-- start of Material for this task --
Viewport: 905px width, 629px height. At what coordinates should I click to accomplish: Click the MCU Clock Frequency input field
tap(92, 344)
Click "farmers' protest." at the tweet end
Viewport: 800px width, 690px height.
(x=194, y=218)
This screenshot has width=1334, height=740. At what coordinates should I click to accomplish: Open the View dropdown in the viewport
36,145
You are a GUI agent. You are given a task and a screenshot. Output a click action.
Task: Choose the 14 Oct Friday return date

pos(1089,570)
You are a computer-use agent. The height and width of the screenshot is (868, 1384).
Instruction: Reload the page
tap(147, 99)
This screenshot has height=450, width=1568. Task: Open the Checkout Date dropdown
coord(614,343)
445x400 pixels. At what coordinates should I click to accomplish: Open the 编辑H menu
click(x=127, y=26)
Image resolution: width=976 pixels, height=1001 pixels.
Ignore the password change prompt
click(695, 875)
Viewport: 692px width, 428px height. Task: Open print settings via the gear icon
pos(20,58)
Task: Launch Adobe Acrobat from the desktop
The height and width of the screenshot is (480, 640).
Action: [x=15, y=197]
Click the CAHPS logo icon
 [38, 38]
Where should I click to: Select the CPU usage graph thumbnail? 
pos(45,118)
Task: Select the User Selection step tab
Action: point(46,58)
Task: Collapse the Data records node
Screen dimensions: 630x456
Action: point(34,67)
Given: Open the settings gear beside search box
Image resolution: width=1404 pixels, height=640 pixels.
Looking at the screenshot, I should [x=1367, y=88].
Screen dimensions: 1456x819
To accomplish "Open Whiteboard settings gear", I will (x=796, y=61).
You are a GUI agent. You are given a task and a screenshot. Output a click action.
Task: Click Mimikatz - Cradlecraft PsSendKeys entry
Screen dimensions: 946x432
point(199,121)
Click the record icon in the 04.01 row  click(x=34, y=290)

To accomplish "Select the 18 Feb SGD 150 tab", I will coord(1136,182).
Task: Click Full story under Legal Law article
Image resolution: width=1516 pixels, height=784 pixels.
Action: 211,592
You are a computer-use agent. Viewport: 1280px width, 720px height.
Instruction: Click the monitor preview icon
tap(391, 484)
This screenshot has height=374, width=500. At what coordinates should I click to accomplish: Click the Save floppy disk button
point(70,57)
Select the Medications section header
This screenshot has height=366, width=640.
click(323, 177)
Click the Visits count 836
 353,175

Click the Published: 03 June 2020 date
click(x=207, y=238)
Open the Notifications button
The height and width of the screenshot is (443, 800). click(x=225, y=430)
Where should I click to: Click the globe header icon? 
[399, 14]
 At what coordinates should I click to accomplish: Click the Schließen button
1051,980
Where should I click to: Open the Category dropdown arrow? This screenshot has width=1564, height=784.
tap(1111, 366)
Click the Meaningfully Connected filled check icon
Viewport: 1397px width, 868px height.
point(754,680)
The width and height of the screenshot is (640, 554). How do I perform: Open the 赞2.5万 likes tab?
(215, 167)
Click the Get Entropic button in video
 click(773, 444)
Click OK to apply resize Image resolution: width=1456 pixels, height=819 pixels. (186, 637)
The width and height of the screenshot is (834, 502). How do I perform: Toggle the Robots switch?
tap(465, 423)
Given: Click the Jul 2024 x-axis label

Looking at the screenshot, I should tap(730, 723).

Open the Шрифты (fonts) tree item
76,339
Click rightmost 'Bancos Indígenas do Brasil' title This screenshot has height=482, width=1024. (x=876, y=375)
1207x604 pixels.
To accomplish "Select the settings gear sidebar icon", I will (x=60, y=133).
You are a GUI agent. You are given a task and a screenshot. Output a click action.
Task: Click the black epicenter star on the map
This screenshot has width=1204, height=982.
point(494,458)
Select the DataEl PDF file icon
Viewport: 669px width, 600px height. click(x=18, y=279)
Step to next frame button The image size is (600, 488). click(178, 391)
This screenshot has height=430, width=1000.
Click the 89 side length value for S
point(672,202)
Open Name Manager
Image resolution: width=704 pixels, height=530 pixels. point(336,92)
-- end of Material for this task --
Rewrite the listing from the line containing "Open the Шрифты (fonts) tree item" through the end of the listing, changing "epicenter" to "earthquake" and leaving everything else the same.

* Solved exercise *
Open the Шрифты (fonts) tree item
76,339
Click rightmost 'Bancos Indígenas do Brasil' title This screenshot has height=482, width=1024. (x=876, y=375)
1207x604 pixels.
To accomplish "Select the settings gear sidebar icon", I will (x=60, y=133).
You are a GUI agent. You are given a task and a screenshot. Output a click action.
Task: Click the black earthquake star on the map
This screenshot has width=1204, height=982.
point(494,458)
Select the DataEl PDF file icon
Viewport: 669px width, 600px height. click(x=18, y=279)
Step to next frame button The image size is (600, 488). click(178, 391)
This screenshot has height=430, width=1000.
Click the 89 side length value for S
point(672,202)
Open Name Manager
Image resolution: width=704 pixels, height=530 pixels. point(336,92)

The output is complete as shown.